The Year That Trembled

The Year That Trembled

The Year That Trembled opens with a dizzying barrage of visual clichés about the turbulent '60s. There's the iconoclastic soldier flashing the peace sign, mean old Richard Nixon engaging in some ghoulish doublespeak, airborne bombs wreaking havoc on impoverished villages, and, of course, long-haired protesters being hassled by The Man. The Year That Trembled technically takes place in 1970 and '71, but it's very much about the '60s–or at least the '60s of the popular imagination, a well-documented period when dope-smoking hippies and repressive squares battled for the nation's soul. The film takes place in the immediate vicinity of Kent State, and deals intermittently with both the case against the student demonstrators who led the ill-fated protests and the case against the men who killed four students. Former dreamy teen heartthrob Jonathan Brandis (who has grown up to become a less-dreamy dead ringer for Giovanni Ribisi) leads a large cast as that oldest of coming-of-age cliches, the sensitive aspiring writer who scribbles his deep thoughts into a journal. Over the course of the film, Trembled's characters–who include The Courageous Teacher Who Makes A Difference In The Lives Of Her Students and Fernwood 2Nite tag team Martin Mull and Fred Willard in rare dramatic roles–do some living, loving, and learning. But mostly, they grapple with Important Issues and deliver big speeches. Brandis, who conveys his character's anxiety about getting drafted by maintaining the same deer-in-headlights expression throughout the film's duration, makes for a terminally bland hero, and his character's plodding earnestness sets the tone for the well-meaning but inert drama that surrounds him.
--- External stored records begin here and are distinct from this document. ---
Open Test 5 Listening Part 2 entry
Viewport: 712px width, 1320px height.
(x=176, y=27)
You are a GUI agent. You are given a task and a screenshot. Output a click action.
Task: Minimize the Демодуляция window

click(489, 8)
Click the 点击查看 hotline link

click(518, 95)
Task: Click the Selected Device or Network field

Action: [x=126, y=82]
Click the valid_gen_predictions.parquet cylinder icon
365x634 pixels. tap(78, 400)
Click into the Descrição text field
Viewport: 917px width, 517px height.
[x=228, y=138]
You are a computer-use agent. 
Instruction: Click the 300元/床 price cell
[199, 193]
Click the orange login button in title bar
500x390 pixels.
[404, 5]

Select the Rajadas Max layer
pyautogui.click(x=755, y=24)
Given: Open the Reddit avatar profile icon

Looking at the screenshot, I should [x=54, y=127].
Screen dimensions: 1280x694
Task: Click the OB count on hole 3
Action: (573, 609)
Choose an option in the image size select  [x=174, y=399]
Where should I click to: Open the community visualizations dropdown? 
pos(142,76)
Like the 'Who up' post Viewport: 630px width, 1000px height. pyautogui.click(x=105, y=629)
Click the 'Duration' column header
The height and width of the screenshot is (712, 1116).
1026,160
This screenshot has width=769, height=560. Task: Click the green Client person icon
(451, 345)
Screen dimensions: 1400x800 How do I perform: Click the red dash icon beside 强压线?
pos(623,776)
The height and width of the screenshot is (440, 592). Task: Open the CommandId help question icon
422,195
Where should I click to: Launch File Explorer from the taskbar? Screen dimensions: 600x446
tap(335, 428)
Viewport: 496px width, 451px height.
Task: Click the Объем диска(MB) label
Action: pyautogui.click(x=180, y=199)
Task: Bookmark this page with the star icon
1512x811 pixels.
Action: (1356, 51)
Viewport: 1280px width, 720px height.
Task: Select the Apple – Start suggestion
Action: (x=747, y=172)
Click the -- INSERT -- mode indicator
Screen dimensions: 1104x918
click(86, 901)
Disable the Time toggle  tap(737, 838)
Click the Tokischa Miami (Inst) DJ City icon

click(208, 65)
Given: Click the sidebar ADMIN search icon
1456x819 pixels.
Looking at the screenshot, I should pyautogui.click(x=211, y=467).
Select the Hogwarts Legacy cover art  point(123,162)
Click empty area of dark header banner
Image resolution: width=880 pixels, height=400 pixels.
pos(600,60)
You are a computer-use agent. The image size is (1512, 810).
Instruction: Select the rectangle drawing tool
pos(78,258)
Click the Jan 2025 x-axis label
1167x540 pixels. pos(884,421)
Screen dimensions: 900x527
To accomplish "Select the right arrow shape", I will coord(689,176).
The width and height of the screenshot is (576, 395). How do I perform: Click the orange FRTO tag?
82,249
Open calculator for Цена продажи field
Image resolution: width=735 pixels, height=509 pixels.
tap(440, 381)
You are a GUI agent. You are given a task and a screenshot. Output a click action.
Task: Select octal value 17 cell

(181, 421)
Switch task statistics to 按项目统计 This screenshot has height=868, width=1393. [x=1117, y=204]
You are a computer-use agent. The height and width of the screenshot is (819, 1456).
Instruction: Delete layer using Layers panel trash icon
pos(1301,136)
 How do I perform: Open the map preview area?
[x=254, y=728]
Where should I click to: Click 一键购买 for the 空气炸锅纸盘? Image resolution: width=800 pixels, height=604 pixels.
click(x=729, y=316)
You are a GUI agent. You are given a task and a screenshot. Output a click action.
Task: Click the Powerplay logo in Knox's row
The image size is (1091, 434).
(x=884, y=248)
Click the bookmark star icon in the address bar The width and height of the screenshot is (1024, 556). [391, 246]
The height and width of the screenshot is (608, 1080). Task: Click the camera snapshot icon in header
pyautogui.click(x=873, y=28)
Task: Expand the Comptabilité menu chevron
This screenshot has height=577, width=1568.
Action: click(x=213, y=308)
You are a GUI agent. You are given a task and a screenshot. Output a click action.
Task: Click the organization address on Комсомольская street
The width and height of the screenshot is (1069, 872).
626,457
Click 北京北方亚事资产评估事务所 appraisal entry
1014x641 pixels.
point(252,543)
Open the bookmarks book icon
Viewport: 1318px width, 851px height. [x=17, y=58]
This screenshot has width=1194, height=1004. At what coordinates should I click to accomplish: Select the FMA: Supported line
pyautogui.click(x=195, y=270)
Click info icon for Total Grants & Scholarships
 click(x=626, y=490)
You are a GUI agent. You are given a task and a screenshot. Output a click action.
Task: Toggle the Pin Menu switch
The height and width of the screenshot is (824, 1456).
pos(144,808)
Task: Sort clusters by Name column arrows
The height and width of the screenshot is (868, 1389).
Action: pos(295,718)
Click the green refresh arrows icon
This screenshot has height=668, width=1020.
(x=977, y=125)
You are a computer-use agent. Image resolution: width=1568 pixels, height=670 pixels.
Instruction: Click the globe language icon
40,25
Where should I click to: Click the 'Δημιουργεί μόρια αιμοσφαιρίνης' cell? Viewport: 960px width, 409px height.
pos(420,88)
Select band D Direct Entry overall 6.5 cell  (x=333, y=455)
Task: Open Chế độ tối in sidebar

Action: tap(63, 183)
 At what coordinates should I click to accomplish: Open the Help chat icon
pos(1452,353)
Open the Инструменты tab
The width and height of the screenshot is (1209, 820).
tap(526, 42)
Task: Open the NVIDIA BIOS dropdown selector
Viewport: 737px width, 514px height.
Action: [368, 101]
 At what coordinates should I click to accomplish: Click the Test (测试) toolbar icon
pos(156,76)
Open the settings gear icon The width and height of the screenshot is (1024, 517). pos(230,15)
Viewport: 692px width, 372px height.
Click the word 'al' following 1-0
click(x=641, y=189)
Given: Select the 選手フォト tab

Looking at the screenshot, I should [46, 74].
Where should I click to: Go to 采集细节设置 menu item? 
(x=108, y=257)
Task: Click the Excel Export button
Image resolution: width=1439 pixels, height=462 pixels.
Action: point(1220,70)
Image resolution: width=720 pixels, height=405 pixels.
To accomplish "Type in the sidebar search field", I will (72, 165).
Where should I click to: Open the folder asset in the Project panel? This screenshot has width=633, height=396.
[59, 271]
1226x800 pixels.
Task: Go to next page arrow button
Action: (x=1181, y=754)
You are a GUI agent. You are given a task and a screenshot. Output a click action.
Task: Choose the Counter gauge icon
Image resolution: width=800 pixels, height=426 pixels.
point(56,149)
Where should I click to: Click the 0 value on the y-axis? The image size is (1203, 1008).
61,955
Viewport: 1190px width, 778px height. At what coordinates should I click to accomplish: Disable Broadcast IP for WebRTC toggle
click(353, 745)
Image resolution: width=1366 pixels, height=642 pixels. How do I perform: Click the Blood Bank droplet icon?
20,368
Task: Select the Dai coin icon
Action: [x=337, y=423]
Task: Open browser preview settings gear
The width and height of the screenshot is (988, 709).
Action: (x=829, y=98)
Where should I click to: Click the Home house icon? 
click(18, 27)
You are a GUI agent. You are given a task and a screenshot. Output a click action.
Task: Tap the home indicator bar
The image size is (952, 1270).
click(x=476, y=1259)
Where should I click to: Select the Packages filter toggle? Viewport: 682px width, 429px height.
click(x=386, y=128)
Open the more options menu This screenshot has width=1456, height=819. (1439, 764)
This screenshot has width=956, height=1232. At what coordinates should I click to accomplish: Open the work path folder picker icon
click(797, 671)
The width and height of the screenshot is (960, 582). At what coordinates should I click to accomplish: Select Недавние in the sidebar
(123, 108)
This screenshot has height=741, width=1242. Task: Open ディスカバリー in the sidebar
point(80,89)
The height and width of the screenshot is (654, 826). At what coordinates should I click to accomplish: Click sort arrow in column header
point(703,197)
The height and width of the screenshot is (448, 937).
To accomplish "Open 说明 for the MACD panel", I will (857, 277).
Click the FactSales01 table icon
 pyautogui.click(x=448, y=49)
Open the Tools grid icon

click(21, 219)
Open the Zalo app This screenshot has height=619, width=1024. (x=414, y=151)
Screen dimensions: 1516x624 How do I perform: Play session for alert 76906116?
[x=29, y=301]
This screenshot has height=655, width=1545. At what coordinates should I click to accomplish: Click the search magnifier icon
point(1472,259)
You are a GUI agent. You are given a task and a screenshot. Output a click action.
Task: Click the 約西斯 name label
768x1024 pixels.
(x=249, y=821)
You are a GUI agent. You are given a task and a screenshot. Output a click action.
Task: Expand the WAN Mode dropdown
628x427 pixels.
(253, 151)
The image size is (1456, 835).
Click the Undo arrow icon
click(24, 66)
The Year That Trembled tries to bring the war close to home, stopping just short of having the Viet Cong invade Ohio, but its footage of real-life protesters and coffins draped in American flags instead accentuates just how pointless and derivative writer-director Jay Craven's film feels. Movies have the ability to make history come alive, but this dull period soap opera feels more like history that's already been embalmed.